[Dataset records]
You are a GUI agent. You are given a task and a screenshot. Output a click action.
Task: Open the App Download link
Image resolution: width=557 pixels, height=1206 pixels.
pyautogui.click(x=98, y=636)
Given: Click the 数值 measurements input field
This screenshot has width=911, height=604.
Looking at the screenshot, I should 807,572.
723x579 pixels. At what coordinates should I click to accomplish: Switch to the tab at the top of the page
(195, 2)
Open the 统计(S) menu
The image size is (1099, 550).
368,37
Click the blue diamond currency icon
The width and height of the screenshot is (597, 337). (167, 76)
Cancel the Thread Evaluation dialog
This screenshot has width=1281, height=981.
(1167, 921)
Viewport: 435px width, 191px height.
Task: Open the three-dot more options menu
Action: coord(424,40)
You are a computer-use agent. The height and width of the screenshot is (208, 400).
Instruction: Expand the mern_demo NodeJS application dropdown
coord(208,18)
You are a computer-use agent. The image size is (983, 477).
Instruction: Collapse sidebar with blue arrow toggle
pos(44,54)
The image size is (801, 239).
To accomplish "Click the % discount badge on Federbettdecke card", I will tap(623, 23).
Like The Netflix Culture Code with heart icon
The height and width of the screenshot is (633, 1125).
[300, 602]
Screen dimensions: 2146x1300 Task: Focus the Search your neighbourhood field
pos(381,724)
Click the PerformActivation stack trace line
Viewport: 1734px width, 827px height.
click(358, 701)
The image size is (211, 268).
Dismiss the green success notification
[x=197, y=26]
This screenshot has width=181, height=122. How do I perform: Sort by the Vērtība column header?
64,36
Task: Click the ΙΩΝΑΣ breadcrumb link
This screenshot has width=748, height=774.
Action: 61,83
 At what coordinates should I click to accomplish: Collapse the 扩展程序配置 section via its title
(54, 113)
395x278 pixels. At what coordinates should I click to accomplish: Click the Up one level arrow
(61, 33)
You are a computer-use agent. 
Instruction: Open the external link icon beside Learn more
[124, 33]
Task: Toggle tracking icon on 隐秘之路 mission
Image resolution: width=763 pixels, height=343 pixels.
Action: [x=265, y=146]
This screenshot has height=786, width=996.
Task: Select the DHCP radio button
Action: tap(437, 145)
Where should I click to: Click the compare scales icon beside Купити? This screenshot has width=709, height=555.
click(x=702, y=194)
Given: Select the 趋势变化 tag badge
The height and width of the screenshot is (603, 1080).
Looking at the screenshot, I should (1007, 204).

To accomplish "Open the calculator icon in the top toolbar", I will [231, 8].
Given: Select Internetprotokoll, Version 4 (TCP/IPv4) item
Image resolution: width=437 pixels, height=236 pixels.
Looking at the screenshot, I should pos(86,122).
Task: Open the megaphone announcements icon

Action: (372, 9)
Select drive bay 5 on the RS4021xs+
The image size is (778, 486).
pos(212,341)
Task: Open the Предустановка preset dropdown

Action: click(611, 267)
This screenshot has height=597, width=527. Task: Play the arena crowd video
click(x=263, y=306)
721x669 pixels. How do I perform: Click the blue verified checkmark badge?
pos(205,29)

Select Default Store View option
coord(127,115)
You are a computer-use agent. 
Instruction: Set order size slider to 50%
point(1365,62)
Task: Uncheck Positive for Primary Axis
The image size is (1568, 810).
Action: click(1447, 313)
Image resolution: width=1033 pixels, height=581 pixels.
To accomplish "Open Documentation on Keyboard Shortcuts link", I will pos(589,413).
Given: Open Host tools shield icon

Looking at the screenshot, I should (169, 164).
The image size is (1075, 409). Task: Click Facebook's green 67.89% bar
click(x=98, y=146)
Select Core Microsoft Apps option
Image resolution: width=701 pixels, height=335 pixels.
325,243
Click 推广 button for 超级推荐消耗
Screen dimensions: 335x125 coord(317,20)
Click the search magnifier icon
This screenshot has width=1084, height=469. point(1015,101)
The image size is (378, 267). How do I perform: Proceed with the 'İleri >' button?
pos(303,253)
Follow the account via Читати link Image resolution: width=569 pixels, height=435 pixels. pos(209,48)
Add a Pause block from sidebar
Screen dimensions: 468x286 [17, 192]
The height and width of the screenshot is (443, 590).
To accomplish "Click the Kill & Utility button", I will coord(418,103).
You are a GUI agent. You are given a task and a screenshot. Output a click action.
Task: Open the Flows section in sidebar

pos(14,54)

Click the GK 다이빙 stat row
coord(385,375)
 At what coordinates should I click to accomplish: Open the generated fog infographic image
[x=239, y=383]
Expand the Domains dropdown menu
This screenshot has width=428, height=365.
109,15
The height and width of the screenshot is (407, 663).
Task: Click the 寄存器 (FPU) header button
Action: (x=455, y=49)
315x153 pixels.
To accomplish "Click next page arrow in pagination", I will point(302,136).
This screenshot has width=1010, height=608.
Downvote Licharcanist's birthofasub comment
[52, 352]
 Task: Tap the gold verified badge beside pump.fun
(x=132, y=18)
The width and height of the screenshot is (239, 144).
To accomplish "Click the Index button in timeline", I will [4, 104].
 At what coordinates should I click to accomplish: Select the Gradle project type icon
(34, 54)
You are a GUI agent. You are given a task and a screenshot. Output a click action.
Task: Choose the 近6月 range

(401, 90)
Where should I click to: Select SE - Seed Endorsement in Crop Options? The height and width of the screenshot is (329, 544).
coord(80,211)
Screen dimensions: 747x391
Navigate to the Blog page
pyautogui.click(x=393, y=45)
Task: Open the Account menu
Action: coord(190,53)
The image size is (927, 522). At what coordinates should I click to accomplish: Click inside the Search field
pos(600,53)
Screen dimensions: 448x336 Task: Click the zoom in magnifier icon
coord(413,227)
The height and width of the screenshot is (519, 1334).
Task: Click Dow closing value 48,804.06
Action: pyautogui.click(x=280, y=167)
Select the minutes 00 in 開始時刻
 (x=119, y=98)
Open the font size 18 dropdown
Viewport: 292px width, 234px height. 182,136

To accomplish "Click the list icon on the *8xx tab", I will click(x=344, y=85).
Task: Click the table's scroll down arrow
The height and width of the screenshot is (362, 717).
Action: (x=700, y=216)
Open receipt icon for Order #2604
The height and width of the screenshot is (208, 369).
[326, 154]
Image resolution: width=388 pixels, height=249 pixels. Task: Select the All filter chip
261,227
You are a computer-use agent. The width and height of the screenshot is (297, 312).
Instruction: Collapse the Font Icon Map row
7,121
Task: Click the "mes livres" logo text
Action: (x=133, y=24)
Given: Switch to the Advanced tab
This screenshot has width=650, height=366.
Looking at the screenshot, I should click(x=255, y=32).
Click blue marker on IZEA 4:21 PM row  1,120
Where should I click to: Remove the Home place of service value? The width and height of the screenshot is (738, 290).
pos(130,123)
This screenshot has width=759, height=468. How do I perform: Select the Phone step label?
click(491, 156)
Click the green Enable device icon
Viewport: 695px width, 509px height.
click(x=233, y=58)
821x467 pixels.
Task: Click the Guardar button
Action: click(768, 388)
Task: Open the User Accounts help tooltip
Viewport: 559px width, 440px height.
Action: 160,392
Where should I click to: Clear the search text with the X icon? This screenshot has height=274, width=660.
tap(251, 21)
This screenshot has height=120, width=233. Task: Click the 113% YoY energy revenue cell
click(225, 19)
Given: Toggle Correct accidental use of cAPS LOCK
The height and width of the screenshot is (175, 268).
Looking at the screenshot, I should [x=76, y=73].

▶ Task description:
Taking the lines above, repeat exactly those from the line that contains "723x579 pixels. At" through the line that contains "You are a computer-use agent. The image", and both of those lines as well. Include nothing else.

▶ Task result:
723x579 pixels. At what coordinates should I click to accomplish: Switch to the tab at the top of the page
(195, 2)
Open the 统计(S) menu
The image size is (1099, 550).
368,37
Click the blue diamond currency icon
The width and height of the screenshot is (597, 337). (167, 76)
Cancel the Thread Evaluation dialog
This screenshot has width=1281, height=981.
(1167, 921)
Viewport: 435px width, 191px height.
Task: Open the three-dot more options menu
Action: coord(424,40)
You are a computer-use agent. The height and width of the screenshot is (208, 400).
Instruction: Expand the mern_demo NodeJS application dropdown
coord(208,18)
You are a computer-use agent. The image size is (983, 477).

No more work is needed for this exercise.